ACTION ITEM
Only the final stretch of lines is needed: output exactly the line containing "The width and height of the screenshot is (1456, 814)." and all lines following it in the listing below.

%%

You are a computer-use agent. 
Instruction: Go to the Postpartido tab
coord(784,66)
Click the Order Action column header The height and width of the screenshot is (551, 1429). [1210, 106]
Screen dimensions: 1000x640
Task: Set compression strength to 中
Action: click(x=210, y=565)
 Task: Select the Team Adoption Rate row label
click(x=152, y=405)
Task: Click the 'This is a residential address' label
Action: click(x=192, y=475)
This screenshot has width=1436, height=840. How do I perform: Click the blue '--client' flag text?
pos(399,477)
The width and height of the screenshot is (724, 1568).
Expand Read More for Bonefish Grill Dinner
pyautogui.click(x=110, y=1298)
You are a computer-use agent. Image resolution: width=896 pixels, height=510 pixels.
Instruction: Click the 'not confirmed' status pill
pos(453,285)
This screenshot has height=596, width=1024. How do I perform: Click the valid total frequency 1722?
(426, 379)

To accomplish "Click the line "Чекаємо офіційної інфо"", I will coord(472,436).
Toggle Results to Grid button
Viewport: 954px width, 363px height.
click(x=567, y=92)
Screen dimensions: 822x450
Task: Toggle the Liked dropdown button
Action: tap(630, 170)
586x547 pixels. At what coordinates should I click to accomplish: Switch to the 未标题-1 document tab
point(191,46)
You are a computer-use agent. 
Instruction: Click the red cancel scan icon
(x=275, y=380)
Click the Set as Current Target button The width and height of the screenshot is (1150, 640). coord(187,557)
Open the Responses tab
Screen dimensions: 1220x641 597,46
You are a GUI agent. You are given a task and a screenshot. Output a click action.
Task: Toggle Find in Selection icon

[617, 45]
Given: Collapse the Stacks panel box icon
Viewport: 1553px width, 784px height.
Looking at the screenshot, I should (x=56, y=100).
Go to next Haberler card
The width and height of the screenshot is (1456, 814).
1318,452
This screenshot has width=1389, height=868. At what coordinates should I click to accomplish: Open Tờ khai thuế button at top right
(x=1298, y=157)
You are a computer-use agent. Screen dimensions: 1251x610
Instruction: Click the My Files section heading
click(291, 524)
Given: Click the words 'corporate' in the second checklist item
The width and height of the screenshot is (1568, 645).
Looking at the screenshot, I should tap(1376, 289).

%%

COMPLETED EXERCISE
The width and height of the screenshot is (1456, 814).
1318,452
This screenshot has width=1389, height=868. At what coordinates should I click to accomplish: Open Tờ khai thuế button at top right
(x=1298, y=157)
You are a computer-use agent. Screen dimensions: 1251x610
Instruction: Click the My Files section heading
click(291, 524)
Given: Click the words 'corporate' in the second checklist item
The width and height of the screenshot is (1568, 645).
Looking at the screenshot, I should tap(1376, 289).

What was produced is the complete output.